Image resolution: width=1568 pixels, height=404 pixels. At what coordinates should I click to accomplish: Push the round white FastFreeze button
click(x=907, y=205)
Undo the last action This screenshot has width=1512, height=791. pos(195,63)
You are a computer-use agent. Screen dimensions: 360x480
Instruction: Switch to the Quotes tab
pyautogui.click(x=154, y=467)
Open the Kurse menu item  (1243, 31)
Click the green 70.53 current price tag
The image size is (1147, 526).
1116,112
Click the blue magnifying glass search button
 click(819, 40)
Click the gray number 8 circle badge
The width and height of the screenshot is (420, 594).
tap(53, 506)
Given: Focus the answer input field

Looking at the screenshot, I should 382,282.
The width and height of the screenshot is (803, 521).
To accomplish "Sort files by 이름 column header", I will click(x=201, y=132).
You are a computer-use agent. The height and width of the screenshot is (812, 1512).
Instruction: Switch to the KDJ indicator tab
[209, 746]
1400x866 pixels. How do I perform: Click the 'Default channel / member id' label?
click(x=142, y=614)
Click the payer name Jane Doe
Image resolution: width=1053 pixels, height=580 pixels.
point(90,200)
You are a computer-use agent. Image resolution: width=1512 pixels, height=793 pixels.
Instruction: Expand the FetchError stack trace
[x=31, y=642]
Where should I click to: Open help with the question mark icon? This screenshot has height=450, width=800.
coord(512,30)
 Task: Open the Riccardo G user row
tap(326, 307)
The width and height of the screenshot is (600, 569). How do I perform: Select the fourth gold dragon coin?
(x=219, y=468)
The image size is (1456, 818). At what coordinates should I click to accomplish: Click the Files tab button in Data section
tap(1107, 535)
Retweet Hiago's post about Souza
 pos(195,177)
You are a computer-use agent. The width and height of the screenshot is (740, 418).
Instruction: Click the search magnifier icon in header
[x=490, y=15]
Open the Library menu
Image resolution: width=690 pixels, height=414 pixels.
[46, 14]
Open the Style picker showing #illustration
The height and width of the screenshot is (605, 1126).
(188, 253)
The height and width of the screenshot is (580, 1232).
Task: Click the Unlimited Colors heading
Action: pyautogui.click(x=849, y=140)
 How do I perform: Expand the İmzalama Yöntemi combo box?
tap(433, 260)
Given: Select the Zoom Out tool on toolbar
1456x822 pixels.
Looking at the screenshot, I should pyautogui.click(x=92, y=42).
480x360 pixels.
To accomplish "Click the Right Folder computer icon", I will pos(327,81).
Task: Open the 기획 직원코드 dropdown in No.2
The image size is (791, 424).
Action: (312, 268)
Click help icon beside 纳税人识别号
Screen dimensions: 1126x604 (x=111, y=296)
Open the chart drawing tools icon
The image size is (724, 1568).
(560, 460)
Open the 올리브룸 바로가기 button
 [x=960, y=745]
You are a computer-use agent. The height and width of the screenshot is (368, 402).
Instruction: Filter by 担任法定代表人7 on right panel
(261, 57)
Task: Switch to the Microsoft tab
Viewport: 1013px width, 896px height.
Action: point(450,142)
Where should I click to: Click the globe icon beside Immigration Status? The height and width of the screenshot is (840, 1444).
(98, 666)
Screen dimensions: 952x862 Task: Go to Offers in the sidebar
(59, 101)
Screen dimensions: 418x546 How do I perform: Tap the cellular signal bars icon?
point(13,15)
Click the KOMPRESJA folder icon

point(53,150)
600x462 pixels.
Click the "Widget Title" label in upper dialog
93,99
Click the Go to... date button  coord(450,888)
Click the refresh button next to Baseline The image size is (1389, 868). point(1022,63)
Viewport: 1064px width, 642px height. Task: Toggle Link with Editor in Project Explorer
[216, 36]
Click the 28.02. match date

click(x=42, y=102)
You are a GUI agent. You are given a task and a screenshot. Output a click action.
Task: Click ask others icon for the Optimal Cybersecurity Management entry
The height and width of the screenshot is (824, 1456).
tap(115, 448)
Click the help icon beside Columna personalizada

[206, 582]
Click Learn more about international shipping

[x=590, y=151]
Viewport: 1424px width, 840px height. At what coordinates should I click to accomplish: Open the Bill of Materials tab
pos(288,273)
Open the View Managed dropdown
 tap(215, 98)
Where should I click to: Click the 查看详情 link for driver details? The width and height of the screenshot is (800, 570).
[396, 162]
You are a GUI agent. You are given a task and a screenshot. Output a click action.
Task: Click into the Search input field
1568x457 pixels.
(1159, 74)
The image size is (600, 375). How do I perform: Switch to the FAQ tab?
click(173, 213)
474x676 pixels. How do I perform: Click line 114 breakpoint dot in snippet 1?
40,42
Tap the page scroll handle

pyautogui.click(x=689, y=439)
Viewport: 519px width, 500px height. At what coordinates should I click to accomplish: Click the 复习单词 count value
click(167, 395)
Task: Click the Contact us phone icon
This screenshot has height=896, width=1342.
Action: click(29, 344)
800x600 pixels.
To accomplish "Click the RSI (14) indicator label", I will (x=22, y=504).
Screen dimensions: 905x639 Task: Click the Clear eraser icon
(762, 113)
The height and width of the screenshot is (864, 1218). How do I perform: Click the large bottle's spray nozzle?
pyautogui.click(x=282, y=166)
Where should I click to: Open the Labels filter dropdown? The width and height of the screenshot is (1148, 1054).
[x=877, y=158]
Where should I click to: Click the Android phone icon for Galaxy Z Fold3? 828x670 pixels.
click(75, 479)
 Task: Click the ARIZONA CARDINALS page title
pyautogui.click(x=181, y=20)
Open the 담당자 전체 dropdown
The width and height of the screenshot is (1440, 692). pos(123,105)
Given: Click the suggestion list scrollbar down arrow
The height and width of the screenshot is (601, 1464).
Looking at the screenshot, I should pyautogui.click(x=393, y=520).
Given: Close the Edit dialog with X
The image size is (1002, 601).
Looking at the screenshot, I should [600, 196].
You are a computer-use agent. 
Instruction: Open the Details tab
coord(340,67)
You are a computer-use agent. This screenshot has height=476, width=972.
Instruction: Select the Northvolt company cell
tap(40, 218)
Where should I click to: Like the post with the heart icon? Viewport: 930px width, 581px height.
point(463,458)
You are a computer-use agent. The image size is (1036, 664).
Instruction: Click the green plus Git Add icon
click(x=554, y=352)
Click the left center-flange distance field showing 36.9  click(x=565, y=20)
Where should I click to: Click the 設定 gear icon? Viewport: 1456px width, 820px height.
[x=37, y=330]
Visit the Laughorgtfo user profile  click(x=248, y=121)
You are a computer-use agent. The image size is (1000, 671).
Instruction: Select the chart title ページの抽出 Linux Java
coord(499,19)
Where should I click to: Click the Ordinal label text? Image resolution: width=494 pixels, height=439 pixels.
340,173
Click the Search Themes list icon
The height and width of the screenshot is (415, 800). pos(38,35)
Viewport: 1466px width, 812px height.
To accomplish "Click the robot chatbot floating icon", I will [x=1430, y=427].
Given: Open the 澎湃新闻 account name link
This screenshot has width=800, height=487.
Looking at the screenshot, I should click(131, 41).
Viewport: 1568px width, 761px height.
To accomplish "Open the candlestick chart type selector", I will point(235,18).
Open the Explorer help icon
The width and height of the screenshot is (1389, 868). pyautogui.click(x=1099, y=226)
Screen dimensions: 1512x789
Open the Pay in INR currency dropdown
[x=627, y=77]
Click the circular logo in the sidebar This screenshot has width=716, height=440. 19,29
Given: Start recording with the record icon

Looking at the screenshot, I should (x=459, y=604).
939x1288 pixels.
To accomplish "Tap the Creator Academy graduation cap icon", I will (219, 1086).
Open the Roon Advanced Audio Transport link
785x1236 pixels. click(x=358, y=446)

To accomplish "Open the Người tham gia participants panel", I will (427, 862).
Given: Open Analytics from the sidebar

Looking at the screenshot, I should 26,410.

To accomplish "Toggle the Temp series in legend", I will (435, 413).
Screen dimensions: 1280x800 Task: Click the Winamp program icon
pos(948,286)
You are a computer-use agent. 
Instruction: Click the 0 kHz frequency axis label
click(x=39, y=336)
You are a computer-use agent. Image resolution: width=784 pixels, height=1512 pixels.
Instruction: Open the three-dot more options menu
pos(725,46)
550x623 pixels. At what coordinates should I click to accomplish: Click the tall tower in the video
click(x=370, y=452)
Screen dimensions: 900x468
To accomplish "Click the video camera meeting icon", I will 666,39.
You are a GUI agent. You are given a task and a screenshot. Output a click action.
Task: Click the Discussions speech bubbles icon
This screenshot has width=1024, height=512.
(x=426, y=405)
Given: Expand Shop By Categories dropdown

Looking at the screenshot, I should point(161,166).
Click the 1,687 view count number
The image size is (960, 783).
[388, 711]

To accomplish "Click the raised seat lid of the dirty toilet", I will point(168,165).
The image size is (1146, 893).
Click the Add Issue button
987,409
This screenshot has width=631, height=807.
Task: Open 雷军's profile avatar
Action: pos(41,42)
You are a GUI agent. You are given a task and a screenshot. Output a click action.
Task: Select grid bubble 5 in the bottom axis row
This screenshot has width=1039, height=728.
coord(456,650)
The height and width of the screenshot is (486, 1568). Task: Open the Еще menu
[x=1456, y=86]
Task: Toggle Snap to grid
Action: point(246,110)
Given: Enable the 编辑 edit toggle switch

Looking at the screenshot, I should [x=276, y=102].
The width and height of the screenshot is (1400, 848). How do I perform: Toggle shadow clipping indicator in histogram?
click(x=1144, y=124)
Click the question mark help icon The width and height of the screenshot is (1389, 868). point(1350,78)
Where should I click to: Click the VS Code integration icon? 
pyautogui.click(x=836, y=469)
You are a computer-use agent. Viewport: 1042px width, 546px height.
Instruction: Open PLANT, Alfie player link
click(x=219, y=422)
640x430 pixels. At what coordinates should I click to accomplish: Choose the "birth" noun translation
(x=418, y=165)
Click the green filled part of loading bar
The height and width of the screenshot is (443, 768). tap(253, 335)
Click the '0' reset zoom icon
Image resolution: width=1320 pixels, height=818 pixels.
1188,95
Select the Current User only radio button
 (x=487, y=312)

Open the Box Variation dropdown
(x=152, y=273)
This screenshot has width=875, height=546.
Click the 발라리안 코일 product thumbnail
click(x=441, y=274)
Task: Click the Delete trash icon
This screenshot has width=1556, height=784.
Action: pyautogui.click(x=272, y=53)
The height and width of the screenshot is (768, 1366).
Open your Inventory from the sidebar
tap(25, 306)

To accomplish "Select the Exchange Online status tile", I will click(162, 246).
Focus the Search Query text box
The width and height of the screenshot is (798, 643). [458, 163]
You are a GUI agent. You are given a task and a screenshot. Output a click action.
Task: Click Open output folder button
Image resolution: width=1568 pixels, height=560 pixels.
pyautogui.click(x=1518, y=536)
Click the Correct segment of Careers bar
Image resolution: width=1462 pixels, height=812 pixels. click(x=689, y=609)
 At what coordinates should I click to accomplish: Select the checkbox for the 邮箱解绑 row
* * *
Copy the rows above word for word, beginning at the line containing "will (435, 413)." and continuing through the line containing "I will 666,39.", both lines included.

ANSWER TO THIS PROBLEM:
To accomplish "Toggle the Temp series in legend", I will (435, 413).
Screen dimensions: 1280x800 Task: Click the Winamp program icon
pos(948,286)
You are a computer-use agent. 
Instruction: Click the 0 kHz frequency axis label
click(x=39, y=336)
You are a computer-use agent. Image resolution: width=784 pixels, height=1512 pixels.
Instruction: Open the three-dot more options menu
pos(725,46)
550x623 pixels. At what coordinates should I click to accomplish: Click the tall tower in the video
click(x=370, y=452)
Screen dimensions: 900x468
To accomplish "Click the video camera meeting icon", I will 666,39.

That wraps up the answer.